[Text passage start]

Analysis of JPC report on Data Protection Bill 2019

Analysis of JPC report on Data Protection Bill 2019: Data Localisation

Analysis of JPC report on Data Protection Bill 2019: Data Localisation

Data Localisation can be understood as a concept where restrictions are imposed on cross border transfer of data and data is mandated to be often stored within the country. These restrictions can be in any form, like a complete prohibition of transfer or allowing transfer after obtaining requisite permissions or taxation on transfer.

Recommendation 11 of the Committee Report directs that the Central Government must ensure a mirror copy of “sensitive and critical personal data” which is already in possession of entities outside India be obtained and brought to India in a time bound manner. The reasons provided by the committee are three fold. One, protection of privacy of citizens. Two, security of the state and three, economic and technological development. These are in line with the reasoning provided by the committee chaired by Justice Srikrishna.

However, over time many experts have questioned whether data localisation can actually achieve the states goals or will only result in increased and unchecked surveillance by the national state and it’s law enforcement agencies. It has been argued that, protecting of privacy through data localisation heavily relies on the strength of privacy laws in the country. If the country where the data is being stored itself allows for unchecked surveillance, data localisation is bound to fail to achieve protection of right to privacy. Considering the legal and policy framework that exists in India and wide reaching exemptions allowed to the central government in the Draft Bill (clause 12 and 35), data localisation is not a welcome move. This could lead to large scale surveillance of citizens.

There are other less restrictive methods which can also protect state interests of security and law enforcement rather that having a blanket law for data localization. Alternatives to data localization can be conditional transfer of data, better transparency standards and international agreements. It must be noted that data localisation norms can come with heavy costs for many data extensive businesses. There needs to be studies which look at data localization in terms of its impact on Free Speech, Government surveillance and Economic costs.

Data localisation could affect the principles of open internet and the way the internet functions. If each nation starts coming up with data localization requirements , the promise of a borderless digital space will be lost. Moreover, unless there are stringent safeguards protecting citizens from digital surveillance, localisation could lead to large scale surveillance by governments.

An argument raised in favour of data localisation is that it will generate employment and will also lead to better AI ecosystems. The validity of this assumption has been widely questioned. It is rather naive that Indian policy makers are relying on this assumption without conducting an in depth study of economic benefits accruing from this. In addition, it has also been argued that data localisation will not automatically translate into better AI development as the ownership of the data is still with the data fiduciaries. Therefore there is definitely a need for the government to rethink this argument.

Analysis of the clauses:

Clause 33 and 34 of the Data Protection Bill, 2021 are the provisions which deal with Data Localisation. Clause 33 provides for a conditional prohibition on cross border transfer of sensitive personal data, however, a copy of such data must be stored in India at all times. With respect to critical personal data, it provides for what may appear as an absolute prohibition on transfer. However, clause 34(2) allows for transfer of critical personal data as well. In addition, critical personal data shall be defined by the Central Government. There is no definition that has been provided for Critical Personal Data in the Bill.

[Text passage end]

### What is asked
A. Decide whether each statement below agrees with the data localisation analysis. For each, answer yes or no and quote the words of the text that settle it.
(i) The committee's reasons for requiring a mirror copy are in line with the reasoning of the committee chaired by Justice Srikrishna.
(ii) The Bill gives a definition of critical personal data.
(iii) Under Clause 33, sensitive personal data may be sent abroad without any copy being kept in India.
B. Output everything in the data localisation analysis from "However, over time" down to "surveillance of citizens.".

[Dataset start]

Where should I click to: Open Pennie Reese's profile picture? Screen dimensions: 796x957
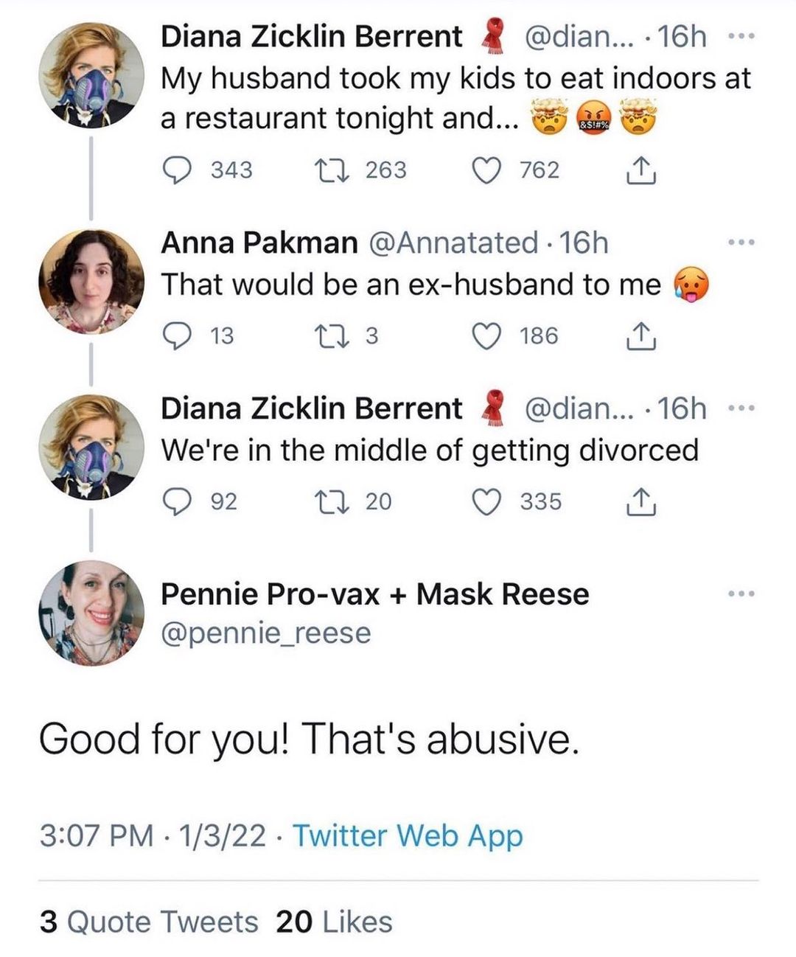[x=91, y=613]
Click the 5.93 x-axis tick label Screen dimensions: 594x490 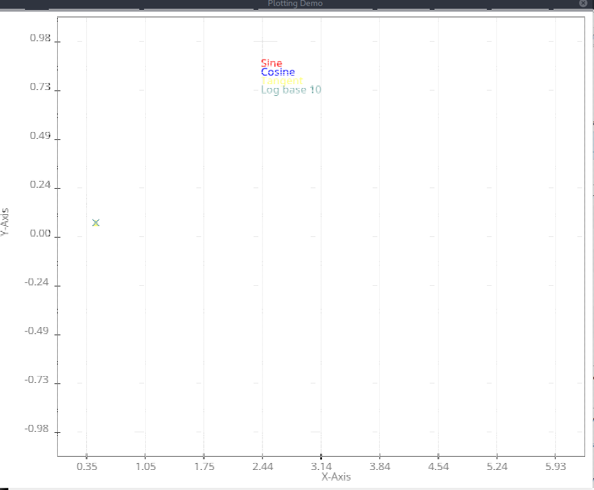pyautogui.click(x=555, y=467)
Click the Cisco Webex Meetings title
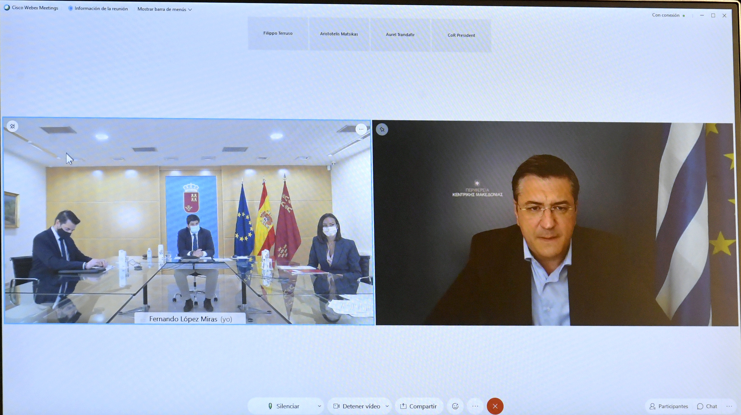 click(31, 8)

[Dataset end]

### List of solutions
A.
(i) Yes: "These are in line with the reasoning provided by the committee chaired by Justice Srikrishna."
(ii) No: "There is no definition that has been provided for Critical Personal Data in the Bill."
(iii) No: "however, a copy of such data must be stored in India at all times."

B.
However, over time many experts have questioned whether data localisation can actually achieve the states goals or will only result in increased and unchecked surveillance by the national state and it’s law enforcement agencies. It has been argued that, protecting of privacy through data localisation heavily relies on the strength of privacy laws in the country. If the country where the data is being stored itself allows for unchecked surveillance, data localisation is bound to fail to achieve protection of right to privacy. Considering the legal and policy framework that exists in India and wide reaching exemptions allowed to the central government in the Draft Bill (clause 12 and 35), data localisation is not a welcome move. This could lead to large scale surveillance of citizens.